*Task description*. Look in the data below for the line that contains "Task: Open the Group By None dropdown". Copy that line and the remaining lines exactly.

##############################

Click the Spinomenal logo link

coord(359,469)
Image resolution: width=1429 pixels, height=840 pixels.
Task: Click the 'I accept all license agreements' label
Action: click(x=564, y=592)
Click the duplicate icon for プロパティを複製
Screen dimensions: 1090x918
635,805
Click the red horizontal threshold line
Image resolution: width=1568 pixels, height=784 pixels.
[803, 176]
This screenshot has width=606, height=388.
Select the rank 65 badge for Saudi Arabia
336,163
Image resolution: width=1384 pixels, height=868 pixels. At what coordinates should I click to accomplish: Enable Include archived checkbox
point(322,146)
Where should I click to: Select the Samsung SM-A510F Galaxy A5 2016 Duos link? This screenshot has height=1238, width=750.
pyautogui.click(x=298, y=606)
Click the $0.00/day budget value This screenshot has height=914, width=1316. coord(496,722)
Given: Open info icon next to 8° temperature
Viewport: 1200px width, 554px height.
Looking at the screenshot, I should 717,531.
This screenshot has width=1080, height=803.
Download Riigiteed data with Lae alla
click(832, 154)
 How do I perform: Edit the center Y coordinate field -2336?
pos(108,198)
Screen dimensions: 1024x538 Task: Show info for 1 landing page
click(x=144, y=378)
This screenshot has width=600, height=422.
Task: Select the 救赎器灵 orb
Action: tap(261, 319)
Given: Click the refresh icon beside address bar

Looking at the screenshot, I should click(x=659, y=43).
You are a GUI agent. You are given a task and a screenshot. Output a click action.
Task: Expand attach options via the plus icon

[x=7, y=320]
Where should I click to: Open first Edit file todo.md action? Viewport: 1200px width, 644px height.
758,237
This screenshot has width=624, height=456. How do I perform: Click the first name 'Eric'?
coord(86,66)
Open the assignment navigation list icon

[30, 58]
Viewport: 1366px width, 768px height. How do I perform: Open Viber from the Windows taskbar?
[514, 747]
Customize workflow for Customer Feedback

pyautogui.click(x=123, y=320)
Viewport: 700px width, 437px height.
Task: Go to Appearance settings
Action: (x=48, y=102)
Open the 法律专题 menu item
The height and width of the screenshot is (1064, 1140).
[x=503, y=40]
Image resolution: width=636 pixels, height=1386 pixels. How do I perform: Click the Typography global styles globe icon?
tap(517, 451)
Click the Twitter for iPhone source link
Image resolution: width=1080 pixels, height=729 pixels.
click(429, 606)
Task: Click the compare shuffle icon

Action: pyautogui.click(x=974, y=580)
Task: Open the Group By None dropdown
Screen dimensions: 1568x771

##############################

*The answer*.
Task: Open the Group By None dropdown
Screen dimensions: 1568x771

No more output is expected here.